EXERCISE PROMPT: Each record below must be retyped exactly, with nothing left out.

[Saved entries]
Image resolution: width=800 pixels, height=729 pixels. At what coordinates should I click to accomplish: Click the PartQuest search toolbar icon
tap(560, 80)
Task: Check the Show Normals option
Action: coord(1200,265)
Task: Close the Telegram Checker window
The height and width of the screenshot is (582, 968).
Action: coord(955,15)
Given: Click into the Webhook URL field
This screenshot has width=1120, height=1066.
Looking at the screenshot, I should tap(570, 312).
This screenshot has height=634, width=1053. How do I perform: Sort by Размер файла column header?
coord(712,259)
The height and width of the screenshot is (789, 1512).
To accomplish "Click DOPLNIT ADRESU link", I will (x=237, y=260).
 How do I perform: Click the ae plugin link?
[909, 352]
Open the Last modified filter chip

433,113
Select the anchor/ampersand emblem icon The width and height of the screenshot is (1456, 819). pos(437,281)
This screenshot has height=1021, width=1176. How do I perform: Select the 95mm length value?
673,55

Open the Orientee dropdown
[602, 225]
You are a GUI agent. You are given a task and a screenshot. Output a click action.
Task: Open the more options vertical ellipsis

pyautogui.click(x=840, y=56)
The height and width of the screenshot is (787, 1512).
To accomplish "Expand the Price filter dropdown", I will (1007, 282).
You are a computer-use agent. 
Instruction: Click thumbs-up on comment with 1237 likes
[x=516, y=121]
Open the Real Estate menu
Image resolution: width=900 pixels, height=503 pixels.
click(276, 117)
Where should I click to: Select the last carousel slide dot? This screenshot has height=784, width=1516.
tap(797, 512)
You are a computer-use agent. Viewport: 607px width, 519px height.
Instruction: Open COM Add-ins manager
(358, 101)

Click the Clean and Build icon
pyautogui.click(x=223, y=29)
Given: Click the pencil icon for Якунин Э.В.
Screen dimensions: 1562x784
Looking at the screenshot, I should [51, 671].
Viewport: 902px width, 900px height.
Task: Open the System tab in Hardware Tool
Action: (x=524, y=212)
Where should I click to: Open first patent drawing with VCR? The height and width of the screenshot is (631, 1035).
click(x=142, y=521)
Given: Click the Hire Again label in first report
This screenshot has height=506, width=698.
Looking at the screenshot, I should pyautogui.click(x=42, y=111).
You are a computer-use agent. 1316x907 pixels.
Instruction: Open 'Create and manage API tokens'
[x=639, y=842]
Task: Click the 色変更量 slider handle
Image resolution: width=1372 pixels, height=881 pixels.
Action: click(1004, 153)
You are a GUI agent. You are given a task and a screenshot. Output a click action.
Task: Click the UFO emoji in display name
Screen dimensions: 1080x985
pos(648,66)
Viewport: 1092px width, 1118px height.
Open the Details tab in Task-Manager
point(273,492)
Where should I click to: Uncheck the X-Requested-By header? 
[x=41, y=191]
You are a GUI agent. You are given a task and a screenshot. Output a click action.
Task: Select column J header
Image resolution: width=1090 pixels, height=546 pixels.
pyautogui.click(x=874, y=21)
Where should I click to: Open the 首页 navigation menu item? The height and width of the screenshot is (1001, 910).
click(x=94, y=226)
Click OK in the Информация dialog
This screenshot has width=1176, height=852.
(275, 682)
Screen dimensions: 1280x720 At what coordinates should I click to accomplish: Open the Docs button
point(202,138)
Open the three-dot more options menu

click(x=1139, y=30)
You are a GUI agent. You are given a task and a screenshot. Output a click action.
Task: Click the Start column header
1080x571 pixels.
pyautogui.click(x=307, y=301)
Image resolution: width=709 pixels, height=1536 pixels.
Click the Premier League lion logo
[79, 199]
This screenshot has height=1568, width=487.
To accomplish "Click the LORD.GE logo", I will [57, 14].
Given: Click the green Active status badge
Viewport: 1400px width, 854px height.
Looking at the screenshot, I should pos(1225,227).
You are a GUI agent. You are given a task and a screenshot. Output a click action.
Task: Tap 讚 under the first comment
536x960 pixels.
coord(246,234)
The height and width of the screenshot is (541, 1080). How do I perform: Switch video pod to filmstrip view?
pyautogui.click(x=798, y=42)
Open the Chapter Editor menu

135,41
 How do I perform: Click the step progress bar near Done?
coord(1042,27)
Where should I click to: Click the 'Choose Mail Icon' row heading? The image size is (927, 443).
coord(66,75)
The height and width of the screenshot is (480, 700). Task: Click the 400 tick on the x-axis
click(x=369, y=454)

EXERCISE RESULT:
Image resolution: width=800 pixels, height=729 pixels. At what coordinates should I click to accomplish: Click the PartQuest search toolbar icon
tap(560, 80)
Task: Check the Show Normals option
Action: coord(1200,265)
Task: Close the Telegram Checker window
The height and width of the screenshot is (582, 968).
Action: coord(955,15)
Given: Click into the Webhook URL field
This screenshot has width=1120, height=1066.
Looking at the screenshot, I should tap(570, 312).
This screenshot has height=634, width=1053. How do I perform: Sort by Размер файла column header?
coord(712,259)
The height and width of the screenshot is (789, 1512).
To accomplish "Click DOPLNIT ADRESU link", I will (x=237, y=260).
 How do I perform: Click the ae plugin link?
[909, 352]
Open the Last modified filter chip

433,113
Select the anchor/ampersand emblem icon The width and height of the screenshot is (1456, 819). pos(437,281)
This screenshot has height=1021, width=1176. How do I perform: Select the 95mm length value?
673,55

Open the Orientee dropdown
[602, 225]
You are a GUI agent. You are given a task and a screenshot. Output a click action.
Task: Open the more options vertical ellipsis

pyautogui.click(x=840, y=56)
The height and width of the screenshot is (787, 1512).
To accomplish "Expand the Price filter dropdown", I will (1007, 282).
You are a computer-use agent. 
Instruction: Click thumbs-up on comment with 1237 likes
[x=516, y=121]
Open the Real Estate menu
Image resolution: width=900 pixels, height=503 pixels.
click(276, 117)
Where should I click to: Select the last carousel slide dot? This screenshot has height=784, width=1516.
tap(797, 512)
You are a computer-use agent. Viewport: 607px width, 519px height.
Instruction: Open COM Add-ins manager
(358, 101)

Click the Clean and Build icon
pyautogui.click(x=223, y=29)
Given: Click the pencil icon for Якунин Э.В.
Screen dimensions: 1562x784
Looking at the screenshot, I should [51, 671].
Viewport: 902px width, 900px height.
Task: Open the System tab in Hardware Tool
Action: (x=524, y=212)
Where should I click to: Open first patent drawing with VCR? The height and width of the screenshot is (631, 1035).
click(x=142, y=521)
Given: Click the Hire Again label in first report
This screenshot has height=506, width=698.
Looking at the screenshot, I should pyautogui.click(x=42, y=111).
You are a computer-use agent. 1316x907 pixels.
Instruction: Open 'Create and manage API tokens'
[x=639, y=842]
Task: Click the 色変更量 slider handle
Image resolution: width=1372 pixels, height=881 pixels.
Action: click(1004, 153)
You are a GUI agent. You are given a task and a screenshot. Output a click action.
Task: Click the UFO emoji in display name
Screen dimensions: 1080x985
pos(648,66)
Viewport: 1092px width, 1118px height.
Open the Details tab in Task-Manager
point(273,492)
Where should I click to: Uncheck the X-Requested-By header? 
[x=41, y=191]
You are a GUI agent. You are given a task and a screenshot. Output a click action.
Task: Select column J header
Image resolution: width=1090 pixels, height=546 pixels.
pyautogui.click(x=874, y=21)
Where should I click to: Open the 首页 navigation menu item? The height and width of the screenshot is (1001, 910).
click(x=94, y=226)
Click OK in the Информация dialog
This screenshot has width=1176, height=852.
(275, 682)
Screen dimensions: 1280x720 At what coordinates should I click to accomplish: Open the Docs button
point(202,138)
Open the three-dot more options menu

click(x=1139, y=30)
You are a GUI agent. You are given a task and a screenshot. Output a click action.
Task: Click the Start column header
1080x571 pixels.
pyautogui.click(x=307, y=301)
Image resolution: width=709 pixels, height=1536 pixels.
Click the Premier League lion logo
[79, 199]
This screenshot has height=1568, width=487.
To accomplish "Click the LORD.GE logo", I will [57, 14].
Given: Click the green Active status badge
Viewport: 1400px width, 854px height.
Looking at the screenshot, I should pos(1225,227).
You are a GUI agent. You are given a task and a screenshot. Output a click action.
Task: Tap 讚 under the first comment
536x960 pixels.
coord(246,234)
The height and width of the screenshot is (541, 1080). How do I perform: Switch video pod to filmstrip view?
pyautogui.click(x=798, y=42)
Open the Chapter Editor menu

135,41
 How do I perform: Click the step progress bar near Done?
coord(1042,27)
Where should I click to: Click the 'Choose Mail Icon' row heading? The image size is (927, 443).
coord(66,75)
The height and width of the screenshot is (480, 700). Task: Click the 400 tick on the x-axis
click(x=369, y=454)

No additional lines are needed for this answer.